__SET EXERCISE 1__
Answer these questions using the essay about first hearing "The Gift":
(a) Which band released the song "The Gift"?
(b) On what date did the writer first hear the song?
(c) Who appeared in the doorway after the song ended?
__SET EXERCISE 2__
Summarize the essay about first hearing "The Gift" in two sentences.
__SET EXERCISE 3__
Extend the essay about first hearing "The Gift" below, picking up right after its final sentence.

Today is the fifteen year anniversary of the release of one of the most impactful songs of my life, Seether’s “The Gift”. It wasn’t until a couple of years later that I actually heard it for the first time though, Monday, April 21, 2008, just a year ahead of the nervous breakdown I’d been trying SO hard to avoid when the Circadian that had been my life finally crashed into the wall.

I remember it vividly. I’d been out running errands and was approaching the house in which I dwelled that was certainly not a home when it availed itself on my cue. From that first solemn chord, the forlonging guitar began cutting me like a knife as I pulled into the garage. I couldn’t shut my car off and was compelled to sit and listen as the words began to play. Then, out of nowhere, a barrage of tears washed over me, literally and metaphorically. I was so numb and paralyzed in the moment that I couldn’t even lift my arms to wipe my eyes. I could neither breathe nor feel my fingertips as the music began manifesting a truly physical aching inside my heart.

When it was over, I just sat there trying to gather myself before having to walk back inside the lie that had become my life. Before I knew it, my son and daughter appeared in the doorway. He was holding her in his arms as they both smiled and waved to greet me, completely oblivious to the sobering reality that I was secretly dying.

Target pointing data:
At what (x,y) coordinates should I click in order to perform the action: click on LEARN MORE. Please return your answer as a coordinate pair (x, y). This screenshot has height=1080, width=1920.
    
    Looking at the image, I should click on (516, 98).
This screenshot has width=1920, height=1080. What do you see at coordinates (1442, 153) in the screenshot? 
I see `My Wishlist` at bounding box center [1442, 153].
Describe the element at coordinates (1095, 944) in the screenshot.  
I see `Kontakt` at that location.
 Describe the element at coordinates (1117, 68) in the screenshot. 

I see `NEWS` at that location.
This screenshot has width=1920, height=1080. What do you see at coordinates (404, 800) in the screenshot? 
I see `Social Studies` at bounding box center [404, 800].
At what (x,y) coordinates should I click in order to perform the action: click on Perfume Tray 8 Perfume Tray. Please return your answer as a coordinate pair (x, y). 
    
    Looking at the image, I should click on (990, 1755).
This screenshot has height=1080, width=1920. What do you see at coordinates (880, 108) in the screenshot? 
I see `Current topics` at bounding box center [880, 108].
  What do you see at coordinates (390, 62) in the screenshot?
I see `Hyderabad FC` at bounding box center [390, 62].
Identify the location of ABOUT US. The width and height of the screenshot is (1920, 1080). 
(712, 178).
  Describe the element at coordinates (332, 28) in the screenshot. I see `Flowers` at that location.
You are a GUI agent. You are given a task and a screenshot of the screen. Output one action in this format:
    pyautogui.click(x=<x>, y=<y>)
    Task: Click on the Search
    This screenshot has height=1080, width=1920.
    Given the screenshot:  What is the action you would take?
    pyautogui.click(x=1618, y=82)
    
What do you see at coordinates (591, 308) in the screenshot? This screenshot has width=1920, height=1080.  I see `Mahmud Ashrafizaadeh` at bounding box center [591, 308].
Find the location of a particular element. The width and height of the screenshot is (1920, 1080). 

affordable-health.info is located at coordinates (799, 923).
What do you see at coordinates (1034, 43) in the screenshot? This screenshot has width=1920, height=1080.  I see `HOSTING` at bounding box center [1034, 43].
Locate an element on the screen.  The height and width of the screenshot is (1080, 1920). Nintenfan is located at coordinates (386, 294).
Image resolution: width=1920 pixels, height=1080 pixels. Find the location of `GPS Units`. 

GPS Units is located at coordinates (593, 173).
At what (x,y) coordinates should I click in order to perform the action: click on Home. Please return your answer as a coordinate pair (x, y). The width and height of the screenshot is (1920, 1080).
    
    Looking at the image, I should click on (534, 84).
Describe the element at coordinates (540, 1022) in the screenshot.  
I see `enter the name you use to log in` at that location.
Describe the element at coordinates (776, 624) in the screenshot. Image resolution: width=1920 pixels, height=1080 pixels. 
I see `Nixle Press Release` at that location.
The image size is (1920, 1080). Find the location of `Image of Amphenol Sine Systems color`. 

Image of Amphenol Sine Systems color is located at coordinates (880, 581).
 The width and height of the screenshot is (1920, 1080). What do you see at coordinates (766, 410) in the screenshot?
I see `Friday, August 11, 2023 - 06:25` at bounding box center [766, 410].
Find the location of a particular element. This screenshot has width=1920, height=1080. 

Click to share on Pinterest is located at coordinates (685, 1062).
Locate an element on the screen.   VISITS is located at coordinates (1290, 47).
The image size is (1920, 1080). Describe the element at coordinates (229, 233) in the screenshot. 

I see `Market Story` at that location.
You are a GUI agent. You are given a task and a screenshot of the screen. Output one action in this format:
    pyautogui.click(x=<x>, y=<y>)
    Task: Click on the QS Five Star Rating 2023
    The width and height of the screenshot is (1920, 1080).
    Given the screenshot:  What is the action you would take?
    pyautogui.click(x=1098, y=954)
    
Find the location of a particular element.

__ANSWER 1__
(a) Seether
(b) Monday, April 21, 2008
(c) The writer's son and daughter, with the son holding the daughter in his arms

__ANSWER 2__
On the song's fifteenth anniversary, the writer recalls first hearing Seether's "The Gift" on April 21, 2008, a year before a nervous breakdown. Sitting in the car in the garage, the writer was overcome by tears and a physical ache, and afterward saw their son and daughter smiling and waving from the doorway, unaware that the writer was secretly dying inside.

__ANSWER 3__
That night, after everyone was asleep, I sat down at my computer to write a letter to God in this “Diary Of My Perfection”, which was then merely an outlet for my very private hell. The words to the song said everything that needed to be said at that moment, and thus my entry, “APRIL 21, 2008: I’m A Gift. I’m A curse.

Here I am, fifteen years to the day that one of the most beautiful “gifts” I never knew I needed became a part of the tapestry of my beautifully woven life. It took a lot of truly blind faith, time, accountability, honesty, self-discovery, and patience, forgiveness and grace for and with myself to be sitting in this chair writing this, and not a second goes by that I don’t remember how lucky I am to simply be alive!

When I listen to this song now my emotions are a paradox, as on one hand I can smile as I look back and realize how far I’ve come, but on the other, I am sadly reminded of a night just weeks before he left that my beautiful husband also listened to this song while we were driving home from “somewhere” and silent tears began falling from his eyes. It rips my fucking heart out when I think of how helpless and hopeless it felt to watch him dying right in front of me and even more so that he was never able to see what a gift to this world he truly was.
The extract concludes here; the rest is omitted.